Bitcoin prints seven green candles

From a weekend high of $9,200, Bitcoin has retreated back to the $8,600 area with a 5% slide at the time of writing. There is very little support below this price level so failure to hold here could result in a dump back to the mid-$7k zone. Analysts are expecting a swing low into this zone which will act as a buying area. The longer-term picture is still healthy for Bitcoin which has just printed its seventh green weekly candle in a row. The last time this happened was at the end of the 2018 bear market, just before prices lifted off in March 2019. Momentum must continue to make a new higher high above the previous $10,500 top in mid-February to confirm trend reversal. Failure to do so would result in a continuation of the current trend, which has been down since late June last year.

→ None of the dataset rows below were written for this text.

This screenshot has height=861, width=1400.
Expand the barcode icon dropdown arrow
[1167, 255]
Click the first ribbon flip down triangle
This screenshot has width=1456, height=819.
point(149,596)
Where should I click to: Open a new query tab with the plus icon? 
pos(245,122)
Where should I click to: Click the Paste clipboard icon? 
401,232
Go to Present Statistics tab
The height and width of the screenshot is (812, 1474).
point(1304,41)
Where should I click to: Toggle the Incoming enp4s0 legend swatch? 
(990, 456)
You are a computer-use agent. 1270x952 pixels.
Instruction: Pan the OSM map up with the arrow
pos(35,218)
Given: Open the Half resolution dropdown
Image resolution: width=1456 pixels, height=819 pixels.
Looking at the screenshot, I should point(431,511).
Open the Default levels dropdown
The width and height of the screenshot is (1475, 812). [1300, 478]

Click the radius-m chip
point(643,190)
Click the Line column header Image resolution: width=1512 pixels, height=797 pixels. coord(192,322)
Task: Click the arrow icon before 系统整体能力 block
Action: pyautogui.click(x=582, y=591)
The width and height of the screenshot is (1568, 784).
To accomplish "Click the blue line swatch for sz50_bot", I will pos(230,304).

Elsewhere on crypto markets

The market slump has affected all digital assets with altcoins getting hit harder than their big brother as usual. Ethereum has dumped back below the psychological $200 barrier with a slide of 8% on the day. Prices must hold here to prevent a larger plunge back to the $180 support zone. Bitcoin Cash and SV are both in pain today as they also shed 7-8% each falling to $240 and $200 respectively. EOS has also taken a big 9% nosedive sliding back to $2.70 while those around it are not far behind according to Coinmarketcap.com. With the Bitcoin halving just a week away now, all eyes will be on BTC to either lead cryptocurrency markets into a real rally or send them spiraling back into the digital abyss.